On the drive from
the Calgary airport to the hotel for our honeymoon, my new husband casually
mentioned that he would need to find a criminal defense attorney when we got
home.
“I’ll probably
just plead no contest to rioting,” Alex said as we sped by the brown prairie
grass. “And the resisting arrest. That’s just something they always tack on.”
I clutched the
door handle of the little red rental car, feeling lightheaded and panicky.
“What?” I said.
The Rocky
Mountains, once so lovely in the distance, now loomed before us.
“The obstruction
of justice is a trumped-up charge,” he continued, “but it’s definitely
something to deal with.”
“What?” I said
again.
He began to
explain, in a calm and lawyerly way, what the charge meant and why it wasn’t really
applicable in this case.
“No, I mean: What in God’s name are you
talking about?” That’s the clean version of what I said.
Alex explained
that on the night of his bachelor party, he and a few other friends had gotten
into a drunken argument with some locals in the only bar in town, apparently
over a flip-flop. Someone, at some point, threw a punch, and it all went
downhill from there.
He and four
members of our wedding party had spent the night in jail. The others had just
been put in the drunk tank, but my husband-of-a-day, claiming he was only
trying to help by intervening when a friend was being hauled into the police
car, had been arrested on multiple charges.

::::

THINGS TO DO –
**a)** In the honeymoon story above, transcribe the passage from "I clutched the" up to and including "loomed before us.".
**b)** According to the honeymoon story above, what was the drunken argument in the bar apparently over?

RECORDS PROVIDED –
::::

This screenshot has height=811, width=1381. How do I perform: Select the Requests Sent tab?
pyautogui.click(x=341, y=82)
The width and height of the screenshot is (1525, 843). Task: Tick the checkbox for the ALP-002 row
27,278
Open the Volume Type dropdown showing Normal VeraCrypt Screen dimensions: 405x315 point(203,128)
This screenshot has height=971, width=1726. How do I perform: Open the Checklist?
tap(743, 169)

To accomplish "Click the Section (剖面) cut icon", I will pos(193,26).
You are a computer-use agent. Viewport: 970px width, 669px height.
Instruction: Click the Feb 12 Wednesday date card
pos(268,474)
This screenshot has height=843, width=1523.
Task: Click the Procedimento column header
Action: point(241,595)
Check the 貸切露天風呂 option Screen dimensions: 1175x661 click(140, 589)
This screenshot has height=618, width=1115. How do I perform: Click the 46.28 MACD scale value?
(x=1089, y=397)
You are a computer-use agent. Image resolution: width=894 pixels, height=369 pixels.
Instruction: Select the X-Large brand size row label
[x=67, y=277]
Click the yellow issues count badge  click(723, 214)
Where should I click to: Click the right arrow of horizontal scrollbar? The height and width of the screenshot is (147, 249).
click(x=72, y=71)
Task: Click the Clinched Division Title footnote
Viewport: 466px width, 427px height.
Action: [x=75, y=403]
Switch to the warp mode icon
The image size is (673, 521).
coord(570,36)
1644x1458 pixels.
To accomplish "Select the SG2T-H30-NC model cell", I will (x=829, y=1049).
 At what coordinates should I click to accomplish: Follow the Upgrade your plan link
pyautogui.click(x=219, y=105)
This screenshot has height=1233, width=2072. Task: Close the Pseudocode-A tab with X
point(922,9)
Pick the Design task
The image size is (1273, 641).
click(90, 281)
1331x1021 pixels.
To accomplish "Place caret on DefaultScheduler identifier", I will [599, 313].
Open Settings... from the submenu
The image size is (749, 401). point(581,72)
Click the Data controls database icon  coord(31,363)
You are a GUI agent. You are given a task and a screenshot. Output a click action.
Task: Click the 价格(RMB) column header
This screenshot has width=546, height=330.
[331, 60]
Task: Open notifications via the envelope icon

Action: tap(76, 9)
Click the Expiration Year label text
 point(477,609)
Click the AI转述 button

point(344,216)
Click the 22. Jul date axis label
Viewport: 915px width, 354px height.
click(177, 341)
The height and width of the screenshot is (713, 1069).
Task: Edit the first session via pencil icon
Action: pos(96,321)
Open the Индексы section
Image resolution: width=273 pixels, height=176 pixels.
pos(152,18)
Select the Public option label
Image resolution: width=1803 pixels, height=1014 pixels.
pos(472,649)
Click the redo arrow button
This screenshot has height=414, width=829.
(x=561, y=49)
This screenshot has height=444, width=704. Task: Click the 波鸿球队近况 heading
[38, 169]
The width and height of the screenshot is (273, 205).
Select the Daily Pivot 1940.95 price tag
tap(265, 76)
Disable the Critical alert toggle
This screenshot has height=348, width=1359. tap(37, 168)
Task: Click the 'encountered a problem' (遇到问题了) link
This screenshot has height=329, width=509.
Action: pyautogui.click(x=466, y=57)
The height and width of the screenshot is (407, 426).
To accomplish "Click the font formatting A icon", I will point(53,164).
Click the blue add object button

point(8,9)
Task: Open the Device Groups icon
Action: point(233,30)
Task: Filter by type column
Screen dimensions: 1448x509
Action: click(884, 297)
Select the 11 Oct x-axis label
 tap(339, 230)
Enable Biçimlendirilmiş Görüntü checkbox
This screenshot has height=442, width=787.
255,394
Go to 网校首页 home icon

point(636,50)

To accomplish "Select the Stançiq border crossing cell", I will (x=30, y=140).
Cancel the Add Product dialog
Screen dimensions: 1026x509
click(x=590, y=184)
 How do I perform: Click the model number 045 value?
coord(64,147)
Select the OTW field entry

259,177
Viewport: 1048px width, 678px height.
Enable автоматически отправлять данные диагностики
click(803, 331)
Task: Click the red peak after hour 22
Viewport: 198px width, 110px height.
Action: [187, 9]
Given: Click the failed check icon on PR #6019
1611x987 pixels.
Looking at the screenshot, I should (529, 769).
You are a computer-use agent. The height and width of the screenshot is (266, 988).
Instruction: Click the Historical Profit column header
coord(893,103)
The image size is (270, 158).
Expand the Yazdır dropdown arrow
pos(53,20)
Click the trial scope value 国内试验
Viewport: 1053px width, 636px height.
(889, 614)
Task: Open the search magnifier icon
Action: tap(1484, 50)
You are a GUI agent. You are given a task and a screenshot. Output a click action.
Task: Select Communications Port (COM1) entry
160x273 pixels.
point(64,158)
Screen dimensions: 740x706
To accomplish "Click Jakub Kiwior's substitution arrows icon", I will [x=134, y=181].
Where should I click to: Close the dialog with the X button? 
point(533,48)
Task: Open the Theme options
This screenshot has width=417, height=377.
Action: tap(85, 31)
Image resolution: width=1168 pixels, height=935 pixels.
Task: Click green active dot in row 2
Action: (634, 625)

::::

TASK ANSWERS –
**a)**
I clutched the
door handle of the little red rental car, feeling lightheaded and panicky.
“What?” I said.
The Rocky
Mountains, once so lovely in the distance, now loomed before us.

**b)** A flip-flop.